*** Opening of THE DATA ***
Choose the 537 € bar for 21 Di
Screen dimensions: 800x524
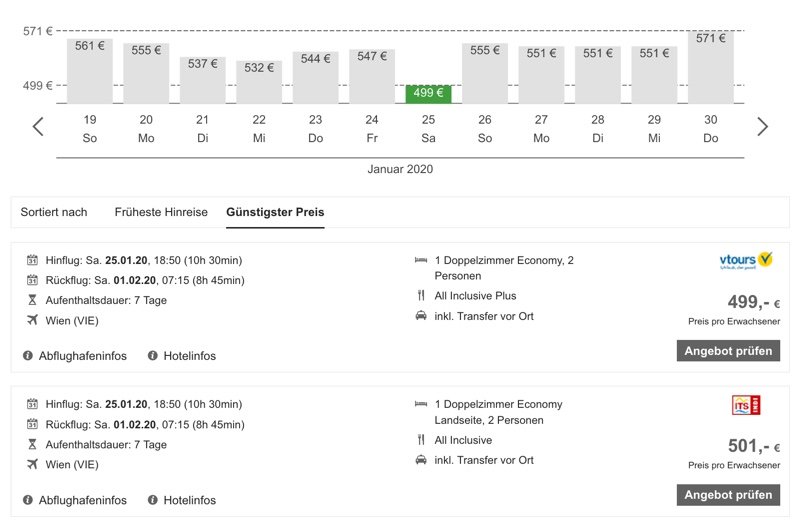click(203, 80)
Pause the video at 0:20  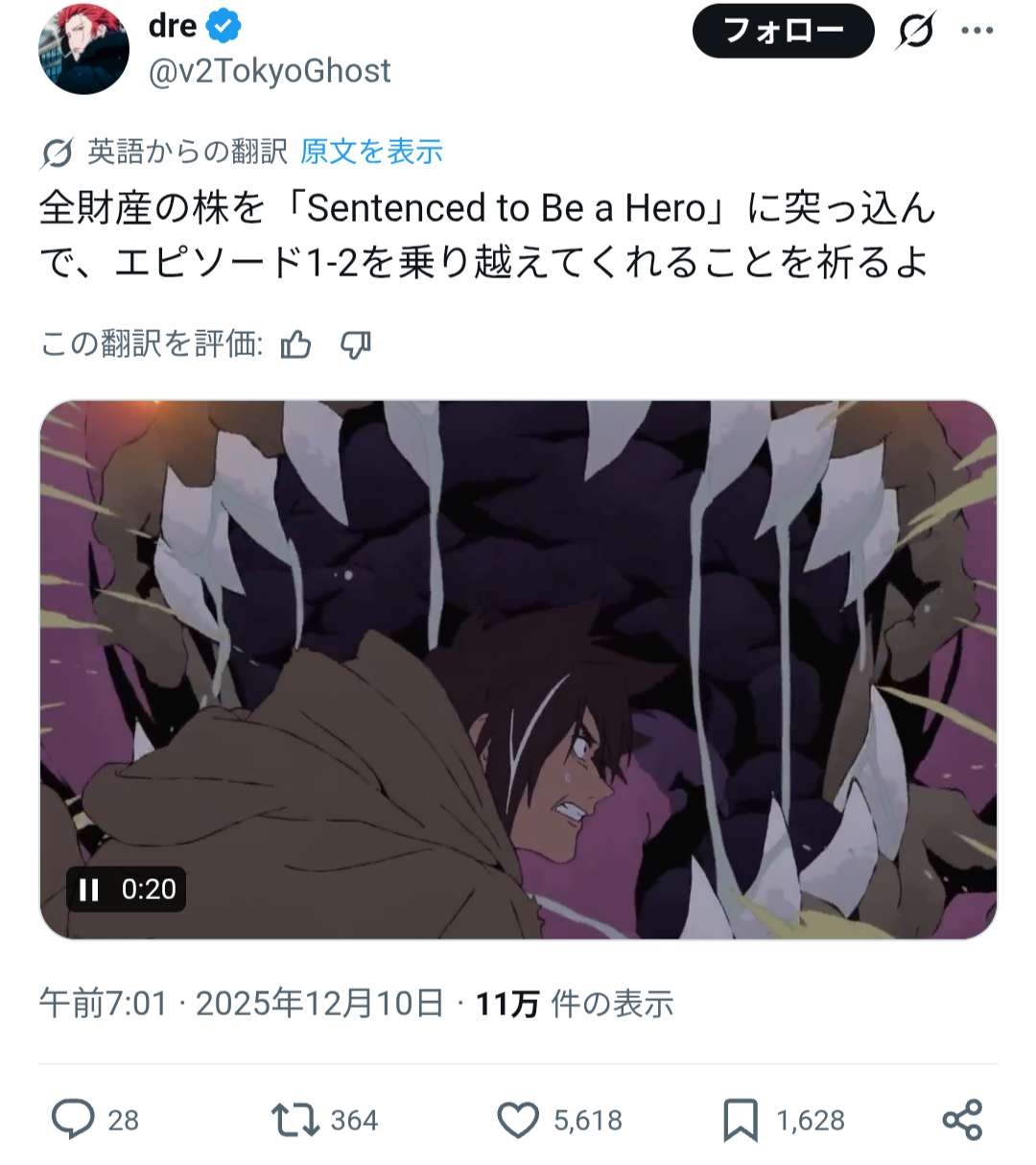[89, 890]
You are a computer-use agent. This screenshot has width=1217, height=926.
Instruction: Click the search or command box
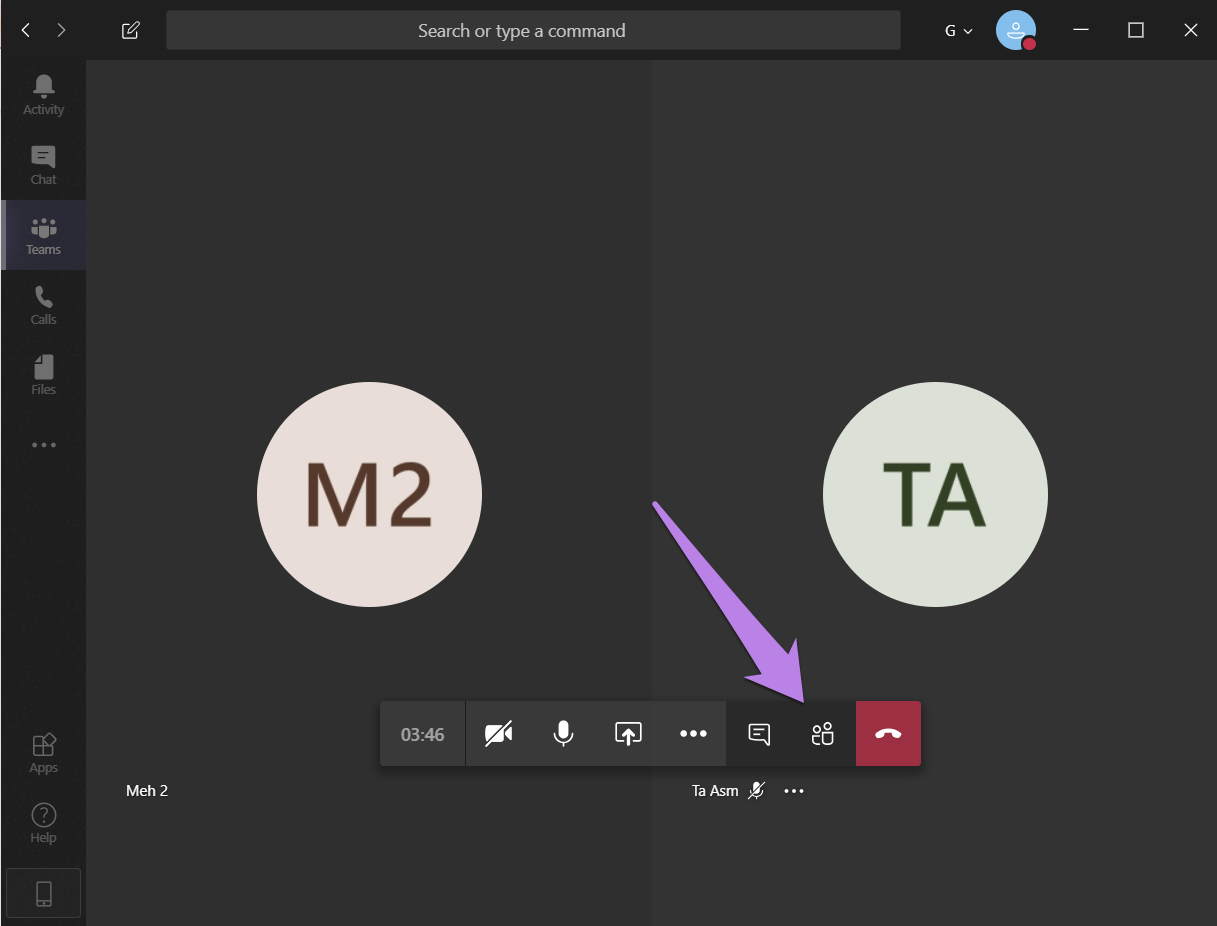click(532, 30)
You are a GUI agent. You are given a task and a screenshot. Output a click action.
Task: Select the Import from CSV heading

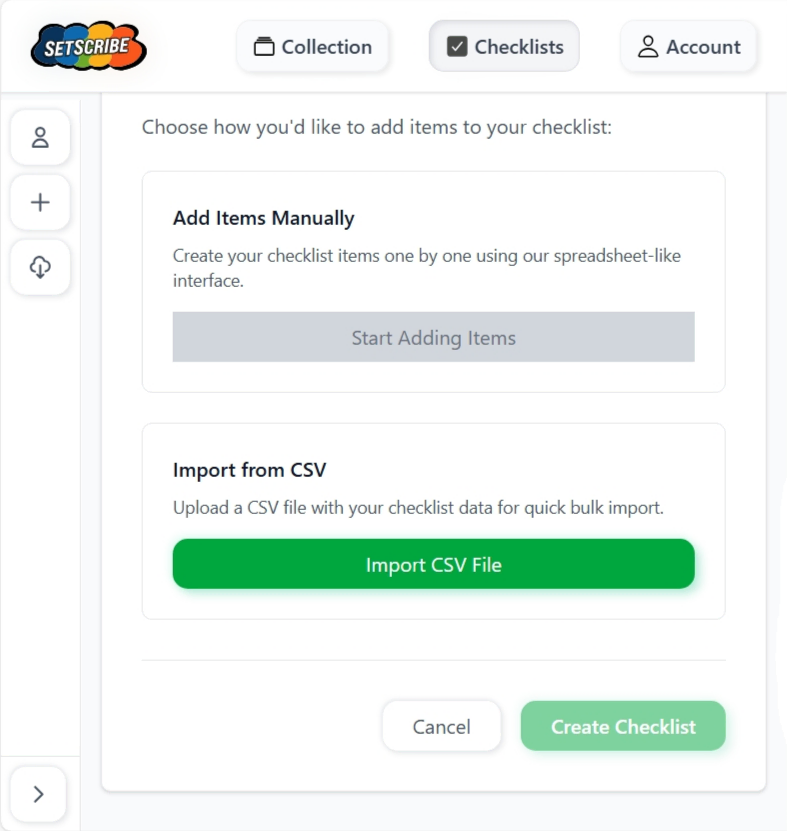pyautogui.click(x=249, y=470)
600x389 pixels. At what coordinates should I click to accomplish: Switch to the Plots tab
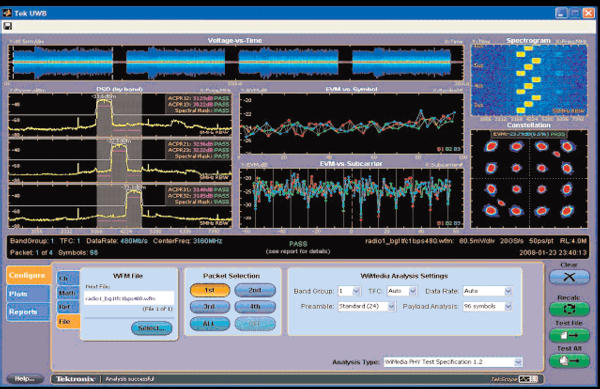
*** Close of THE DATA ***
**WHAT THE EXERCISE ASKS**
Report only the number of lines in the records that include the word "agent".

**YOUR SOLUTION**
2